2010年1月26日火曜日

嗅覚異常調べる試薬開発-早期の認知症発見も可能

嗅覚異常調べる試薬、産総研が開発 認知症の早期発見も

http://www.asahi.com/science/update/0126/TKY201001260219.html

2010年1月26日18時12分

 嗅覚(きゅうかく)の異常を調べる試薬を、独立行政法人・産業技術総合研究所(茨城県つくば市)が開発した。現在、複数の医療機関で試験導入されており、いずれは人間ドックなどでの採用を目指すという。嗅覚の異常は自覚症状がないため発見が難しい。診断ができればアルツハイマー病などの早期発見にもつながると期待されている。

 開発したのは、産総研人間福祉医工学研究部門の小早川達・主任研究員。「オープンエッセンス」の名で、2008年秋から和光純薬工業(大阪市)を通じて全国の医療機関へ販売している。

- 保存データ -
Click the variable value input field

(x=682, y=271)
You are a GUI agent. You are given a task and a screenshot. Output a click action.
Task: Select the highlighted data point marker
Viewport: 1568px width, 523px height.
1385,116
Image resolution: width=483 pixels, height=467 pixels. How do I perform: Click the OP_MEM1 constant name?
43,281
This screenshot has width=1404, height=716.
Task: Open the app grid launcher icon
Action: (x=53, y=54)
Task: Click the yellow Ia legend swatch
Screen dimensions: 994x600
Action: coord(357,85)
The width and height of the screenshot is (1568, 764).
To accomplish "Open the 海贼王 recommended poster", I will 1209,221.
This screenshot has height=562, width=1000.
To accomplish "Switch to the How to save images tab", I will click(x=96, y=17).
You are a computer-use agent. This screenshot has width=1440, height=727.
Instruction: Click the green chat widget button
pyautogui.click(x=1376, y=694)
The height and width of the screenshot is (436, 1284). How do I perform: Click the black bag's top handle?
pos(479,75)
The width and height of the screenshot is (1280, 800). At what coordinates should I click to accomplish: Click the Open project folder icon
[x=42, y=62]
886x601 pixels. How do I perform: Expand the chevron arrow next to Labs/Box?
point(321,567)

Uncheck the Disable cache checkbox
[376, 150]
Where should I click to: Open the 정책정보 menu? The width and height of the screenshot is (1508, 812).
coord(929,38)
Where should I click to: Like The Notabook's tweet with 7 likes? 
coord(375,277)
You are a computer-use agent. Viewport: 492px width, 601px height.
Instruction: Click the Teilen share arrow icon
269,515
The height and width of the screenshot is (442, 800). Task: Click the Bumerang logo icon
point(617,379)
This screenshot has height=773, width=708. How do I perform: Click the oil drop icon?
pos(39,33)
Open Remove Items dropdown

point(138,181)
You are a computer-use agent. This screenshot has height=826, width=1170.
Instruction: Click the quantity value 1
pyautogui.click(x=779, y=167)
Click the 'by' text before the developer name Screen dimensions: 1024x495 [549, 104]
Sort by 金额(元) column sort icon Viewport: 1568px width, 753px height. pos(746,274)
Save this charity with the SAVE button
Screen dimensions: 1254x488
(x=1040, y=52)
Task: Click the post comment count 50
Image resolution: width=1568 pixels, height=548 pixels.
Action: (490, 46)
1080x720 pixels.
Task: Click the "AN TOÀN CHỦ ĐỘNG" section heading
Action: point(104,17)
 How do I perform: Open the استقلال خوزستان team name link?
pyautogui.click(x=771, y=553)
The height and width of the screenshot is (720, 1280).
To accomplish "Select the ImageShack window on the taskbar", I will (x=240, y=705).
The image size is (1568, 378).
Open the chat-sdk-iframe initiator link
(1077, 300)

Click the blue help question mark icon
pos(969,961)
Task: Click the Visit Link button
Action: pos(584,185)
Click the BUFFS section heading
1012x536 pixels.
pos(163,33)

- 必要な作業 -
a - 嗅覚の試薬の記事では、この試薬はどのような名前で販売されていますか？
b - 嗅覚の試薬の記事を、最後の文の後から書き進めてください。

- 解いた課題 -
a - 「オープンエッセンス」という名前です。

b -
 試験薬は手のひらサイズのカード型。中ににおいの分子が印刷されており、鼻を近づけてかいだ後、4個の選択肢からにおいを当てる仕組みだ。1セット12枚で、おおむね4回以上誤った場合、嗅覚異常の可能性があるという。

 嗅覚障害に詳しい金沢医大の三輪高喜・医学部教授によると、全人口の1%ほどに嗅覚障害がみられるとの調査結果がある。しかし嗅覚異常は自覚症状に乏しく診断を受ける例はまれだ。認知症では初期段階で嗅覚に異常が見られることも多い。